Asked specifically by Fox News anchor Maria Bartiromo if his office was investigating the leak, he responded: “That is a violation of the law, to leak classified documents, and it is being investigated.”

Those comments were overshadowed by his remarks that alleged FBI abuse of the Foreign Intelligence Surveillance Act were being investigated. Sessions later said it was actually the Justice Department Inspector General investigating that matter, not DOJ prosecutors, prompting a strong rebuke from President Trump earlier this week.

However, it appears that the Flynn leak is being handled by the Justice Department. Breitbart News asked Justice Department Press Secretary Sarah Isgur Flores about Sessions’ comments and whether the leak is being investigated by the DOJ or the DOJ IG. Flores indicated the former.

“Criminal unauthorized disclosures of classified material are investigated by the national security division,” she said.

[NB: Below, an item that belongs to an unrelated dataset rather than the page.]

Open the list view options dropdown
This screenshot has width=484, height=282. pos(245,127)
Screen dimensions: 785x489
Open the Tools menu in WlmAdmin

Last August, Sessions stood up a task force dedicated to investigating leaks. He did not indicate during the recent interview when anything might be announced, but said the leaks are being investigated “aggressively.”

“I will say this, the last two years before I became Attorney General there were – each year there were three open investigations of classified leaks. Now we have 27, we’re going after this aggressively. I am directing it personally. Some of the matters involve this matter and some of it is a matter I am not recused on and we’re pursuing it aggressively,” he said during the interview earlier this month.

In December 2016, Flynn, then the incoming national security adviser, spoke with U.S. Ambassador to Russia Sergei Kislyak via phone, to discuss sanctions the Obama administration had just enacted on Moscow, in response to election interference.

A “senior U.S. government official” then told the Washington Post’s David Ignatius that Flynn had phoned Kislyak several times on December 29, 2016.

The January 12, 2017, article asked: “What did Flynn say, and did it undercut the U.S. sanctions?” It then questioned whether Flynn had violated the “spirit” of “the Logan Act,” a never-enforced law that bars U.S. citizens from discussing U.S. disputes with a foreign government.

“Current and former U.S. officials” then illegally leaked the contents of that call — which was classified intelligence — to the Post, which ran another story two weeks later, on February 9, 2017. In that story, they told the Post that Flynn “privately discussed” the Obama sanctions, contrary to what Trump officials had said publicly.

Although the FBI reportedly concluded he did nothing wrong during his calls, Flynn’s alleged lying to other Trump administration officials purportedly led to his firing.